By O. v. 9 (a), where a matter is commenced by petition, such petition is to be brought to the office of the Registrars of the Chancery Division, and marked by the officer charged by the registrars with that duty, with the name of one of the Judges of that division to whom for the time being Chambers are attached (to be ascertained in the manner used in the distribution of business amongst the conveyancing counsel of the Court): see O. LI. 9; and sup. Chap. XIX., "SALES BY THE COURT," p. 293.

Every subsequent petition relating to or connected with the same matter is to be marked with the name of the same Judge: O. v. 9 (e).

Petitions are transferred in the same manner as actions, as to which, v. inf.
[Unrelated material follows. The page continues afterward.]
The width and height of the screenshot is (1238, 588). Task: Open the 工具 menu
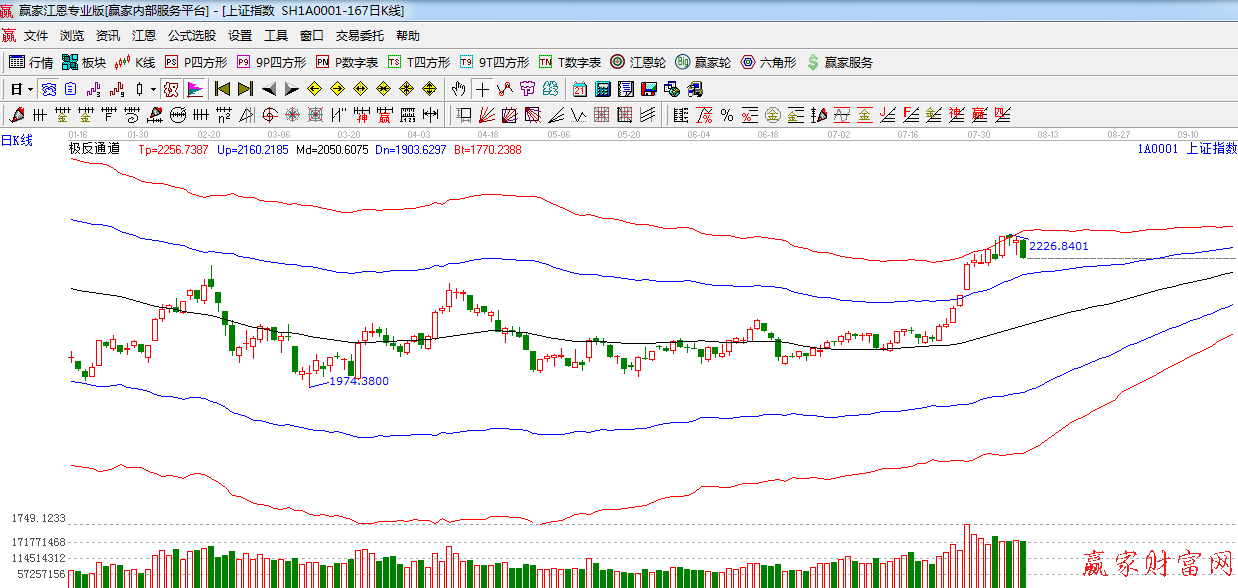tap(275, 36)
Chap. XXXIV.

As to the power of one Judge to sit for another without any transfer in case of urgency during absence or vacancy, see Jud. Act, 1881, s. 12; and upon request, see Jud. Act, 1884, s. 6; O. XLIX. 4a; and by direction of the L. C., see O. XLIX. 4.

Petitions are either special or of course; orders on the latter being drawn up, passed and entered by the registrars of the Chancery Division (O. LXII. 18) without any direct application to the Judge.

By O. LXI. 19, petitions in causes are to be distinguished by year, letter, and number; and by O. XIX. 9, petitions are excepted from the rule as to printing pleadings. The former practice has not been altered as to service of petitions, whether in actions, or in matters, notwithstanding r. 10; and by Jud. Act, 1873, s. 100, “pleading" includes "petition."

The Court of Appeal has no jurisdiction to hear_petitions, except on appeal: see Re Dunraven Coal, &c. Co., 24 W. R. 37; Jud. Act, 1873, s. 18; O. LVIII. 4, 17.

The petition should be addressed to the High Court of Justice, and should contain, as concisely as possible, a statement of the material facts, but not the evidence by which they are to be proved, and is to be divided into paragraphs, numbered consecutively, and each paragraph containing as nearly as may be a separate allegation. Dates, sums, and numbers are to be expressed in figures, and not in words. Signature of counsel is not necessary: see O. XIX. 4.

The effect of documents ought to be stated without setting them out at length (r. 21), except where the precise words are material, as for instance in the case of wills or settlements on applications for payment out of Court. In such cases the gift ought to be set out verbatim; and as to the form of alleging certain facts, see rr. 22-25.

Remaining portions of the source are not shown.